TASK TO CARRY OUT
Search the entries below for the word "Privacy" and copy every line where it appears.

Stored dataset items:
========================
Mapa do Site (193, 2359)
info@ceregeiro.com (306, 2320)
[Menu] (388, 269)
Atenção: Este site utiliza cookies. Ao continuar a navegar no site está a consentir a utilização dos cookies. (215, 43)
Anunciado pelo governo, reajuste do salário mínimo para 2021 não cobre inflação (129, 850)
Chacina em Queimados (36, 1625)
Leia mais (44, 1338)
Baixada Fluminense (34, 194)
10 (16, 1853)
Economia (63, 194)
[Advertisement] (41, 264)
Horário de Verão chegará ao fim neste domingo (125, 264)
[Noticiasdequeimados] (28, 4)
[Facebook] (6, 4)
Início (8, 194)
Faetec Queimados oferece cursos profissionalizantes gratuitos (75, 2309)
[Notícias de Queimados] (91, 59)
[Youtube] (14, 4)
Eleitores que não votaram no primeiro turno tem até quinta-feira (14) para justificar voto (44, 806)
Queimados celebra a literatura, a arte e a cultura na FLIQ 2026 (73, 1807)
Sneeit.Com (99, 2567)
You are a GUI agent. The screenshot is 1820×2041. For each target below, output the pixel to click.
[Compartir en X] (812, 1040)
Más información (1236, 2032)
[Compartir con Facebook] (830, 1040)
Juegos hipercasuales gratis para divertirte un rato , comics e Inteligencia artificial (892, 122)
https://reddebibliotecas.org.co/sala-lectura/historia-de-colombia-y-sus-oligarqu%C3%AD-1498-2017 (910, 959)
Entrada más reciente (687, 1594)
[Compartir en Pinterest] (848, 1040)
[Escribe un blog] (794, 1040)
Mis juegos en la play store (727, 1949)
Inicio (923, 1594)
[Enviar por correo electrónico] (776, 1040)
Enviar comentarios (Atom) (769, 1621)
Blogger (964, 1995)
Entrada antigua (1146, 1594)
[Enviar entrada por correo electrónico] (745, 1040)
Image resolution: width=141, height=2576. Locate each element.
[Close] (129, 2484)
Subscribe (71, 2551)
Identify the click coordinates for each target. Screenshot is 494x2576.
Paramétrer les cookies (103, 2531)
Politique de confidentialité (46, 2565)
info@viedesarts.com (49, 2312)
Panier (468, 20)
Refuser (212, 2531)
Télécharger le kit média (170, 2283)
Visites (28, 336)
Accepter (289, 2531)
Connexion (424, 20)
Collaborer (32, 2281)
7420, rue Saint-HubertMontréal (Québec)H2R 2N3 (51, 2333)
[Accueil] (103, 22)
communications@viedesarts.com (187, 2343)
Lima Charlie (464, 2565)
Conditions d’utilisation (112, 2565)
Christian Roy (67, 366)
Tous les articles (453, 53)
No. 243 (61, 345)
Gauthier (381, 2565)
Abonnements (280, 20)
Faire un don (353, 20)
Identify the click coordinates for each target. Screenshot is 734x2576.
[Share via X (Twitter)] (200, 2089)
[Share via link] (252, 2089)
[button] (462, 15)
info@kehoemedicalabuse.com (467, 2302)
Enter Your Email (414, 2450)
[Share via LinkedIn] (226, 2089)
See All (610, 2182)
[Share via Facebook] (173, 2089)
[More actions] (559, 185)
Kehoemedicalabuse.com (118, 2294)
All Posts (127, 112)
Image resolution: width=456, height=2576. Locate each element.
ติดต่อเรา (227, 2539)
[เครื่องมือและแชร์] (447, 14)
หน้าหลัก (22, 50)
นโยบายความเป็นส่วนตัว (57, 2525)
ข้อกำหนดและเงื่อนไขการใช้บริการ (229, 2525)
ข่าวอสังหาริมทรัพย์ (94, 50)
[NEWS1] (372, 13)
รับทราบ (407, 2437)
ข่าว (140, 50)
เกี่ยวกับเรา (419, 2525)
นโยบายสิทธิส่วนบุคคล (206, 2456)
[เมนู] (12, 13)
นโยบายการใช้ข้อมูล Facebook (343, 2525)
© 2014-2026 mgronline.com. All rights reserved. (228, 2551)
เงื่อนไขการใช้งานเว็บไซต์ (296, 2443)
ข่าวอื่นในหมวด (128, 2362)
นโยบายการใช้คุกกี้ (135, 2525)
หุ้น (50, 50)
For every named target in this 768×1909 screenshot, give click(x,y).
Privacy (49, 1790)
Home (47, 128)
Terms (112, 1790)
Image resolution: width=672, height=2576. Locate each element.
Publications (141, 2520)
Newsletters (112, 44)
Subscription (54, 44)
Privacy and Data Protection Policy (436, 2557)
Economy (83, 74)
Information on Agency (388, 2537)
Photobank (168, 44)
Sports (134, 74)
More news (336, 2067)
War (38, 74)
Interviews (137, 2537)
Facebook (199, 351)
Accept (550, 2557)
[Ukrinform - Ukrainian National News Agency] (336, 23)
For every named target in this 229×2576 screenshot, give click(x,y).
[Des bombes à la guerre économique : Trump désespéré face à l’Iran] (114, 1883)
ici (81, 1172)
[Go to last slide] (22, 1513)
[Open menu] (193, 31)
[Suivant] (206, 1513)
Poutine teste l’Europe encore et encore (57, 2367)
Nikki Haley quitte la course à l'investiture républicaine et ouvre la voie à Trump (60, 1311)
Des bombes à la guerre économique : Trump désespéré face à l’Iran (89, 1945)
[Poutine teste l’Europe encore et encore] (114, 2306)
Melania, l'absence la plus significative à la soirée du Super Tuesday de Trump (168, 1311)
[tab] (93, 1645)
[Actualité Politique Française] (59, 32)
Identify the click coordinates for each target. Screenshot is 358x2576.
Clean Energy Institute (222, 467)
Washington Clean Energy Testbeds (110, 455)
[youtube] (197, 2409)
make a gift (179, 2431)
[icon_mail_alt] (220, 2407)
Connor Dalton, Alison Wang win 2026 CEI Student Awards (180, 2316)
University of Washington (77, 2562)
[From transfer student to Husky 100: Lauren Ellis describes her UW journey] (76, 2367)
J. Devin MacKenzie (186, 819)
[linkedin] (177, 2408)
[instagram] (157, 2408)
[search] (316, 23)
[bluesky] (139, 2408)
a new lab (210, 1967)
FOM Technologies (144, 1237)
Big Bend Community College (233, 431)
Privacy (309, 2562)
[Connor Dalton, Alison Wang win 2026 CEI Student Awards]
========================
YOUR SOLUTION
Privacy (49, 1790)
Privacy and Data Protection Policy (436, 2557)
Privacy (309, 2562)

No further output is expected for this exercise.